Segment Start: Supplied data

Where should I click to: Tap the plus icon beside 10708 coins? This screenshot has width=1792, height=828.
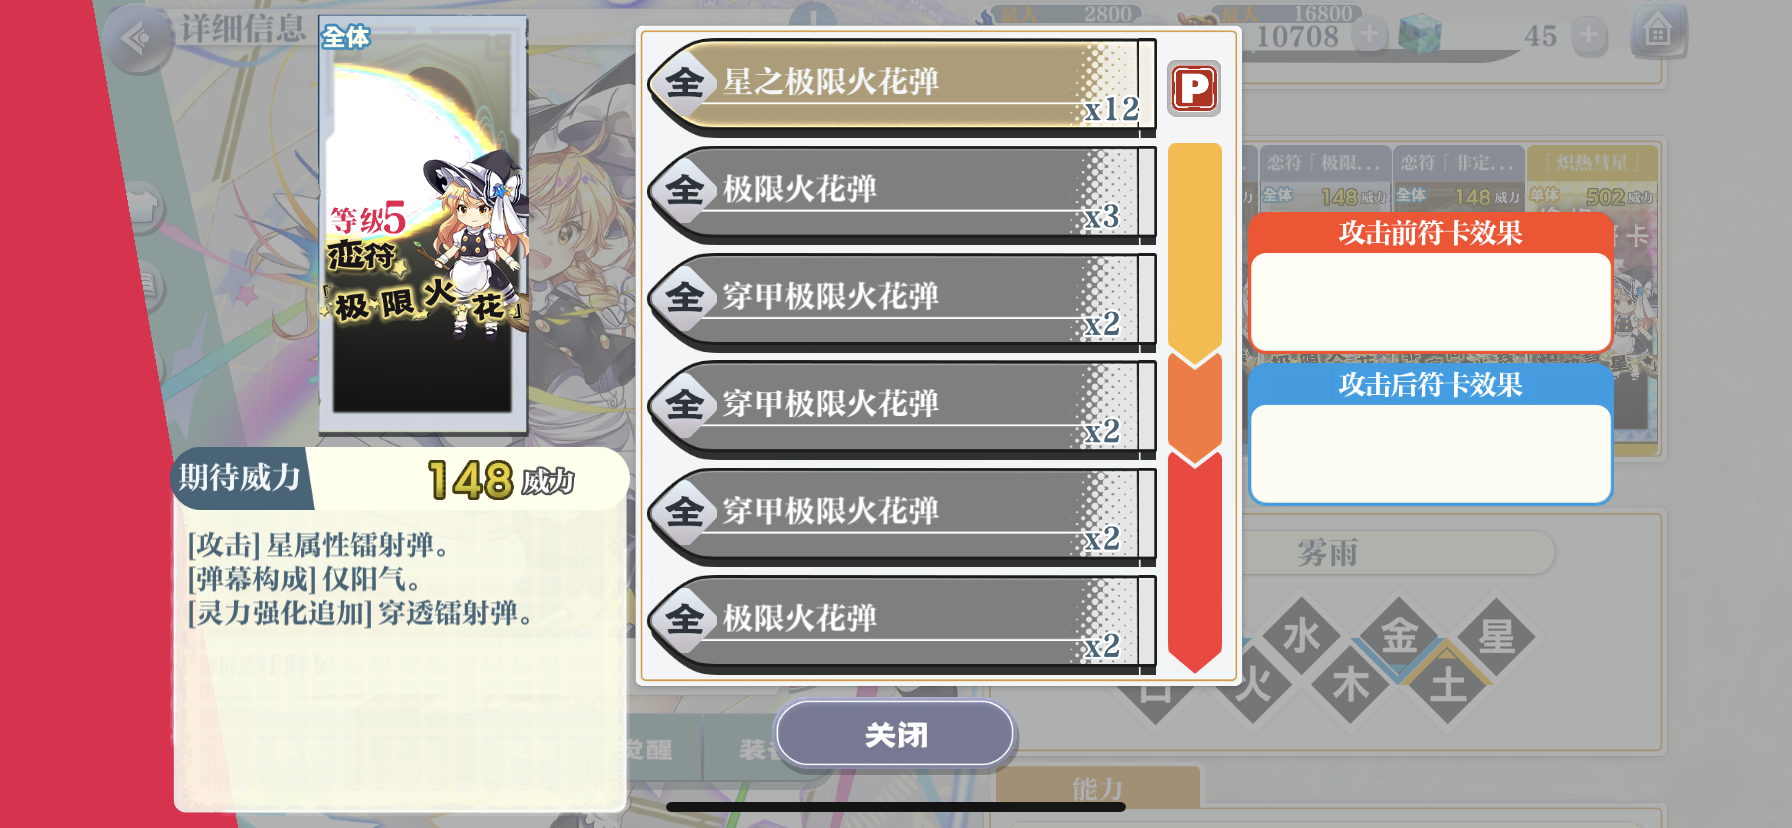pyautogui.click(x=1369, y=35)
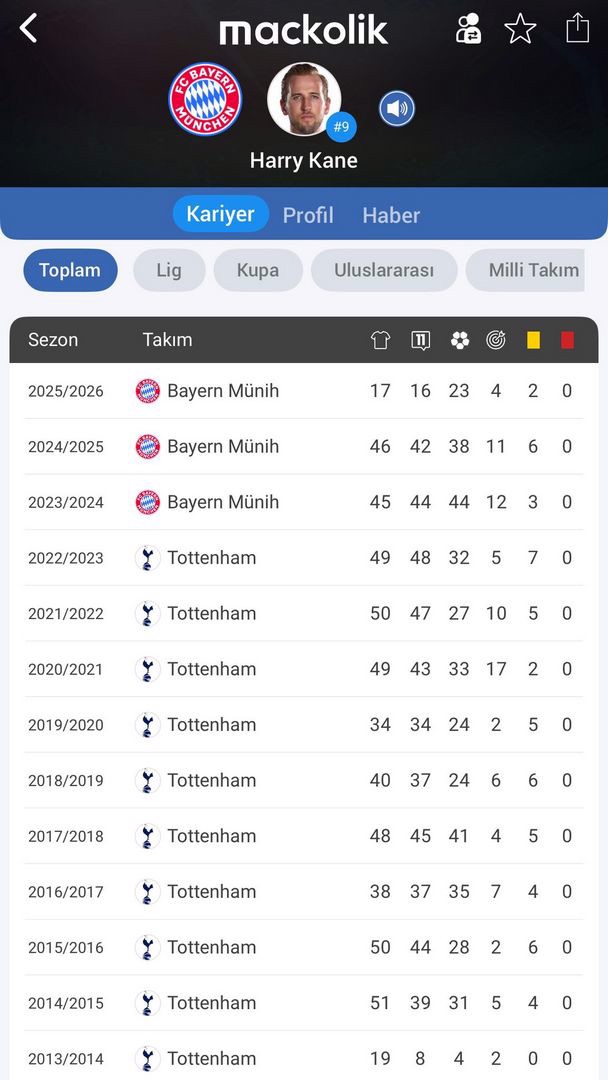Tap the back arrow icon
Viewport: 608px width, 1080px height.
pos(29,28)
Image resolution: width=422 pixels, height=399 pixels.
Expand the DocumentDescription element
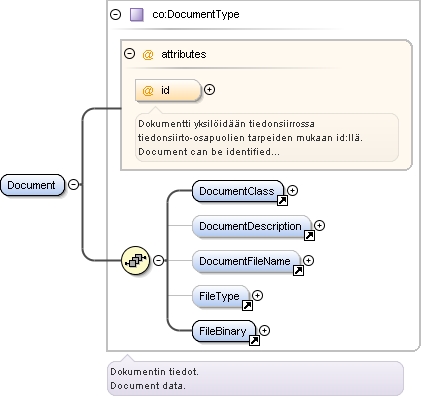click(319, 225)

Segment End: Supplied data

• [Aim of the exercise] What I need is every record written out exactly, minus the pictures.

• [Your response]
Where should I click to: Tap the plus icon beside 10708 coins? This screenshot has width=1792, height=828.
pyautogui.click(x=1369, y=35)
Tap the back arrow icon
Viewport: 608px width, 1080px height.
pos(29,28)
Image resolution: width=422 pixels, height=399 pixels.
Expand the DocumentDescription element
click(319, 225)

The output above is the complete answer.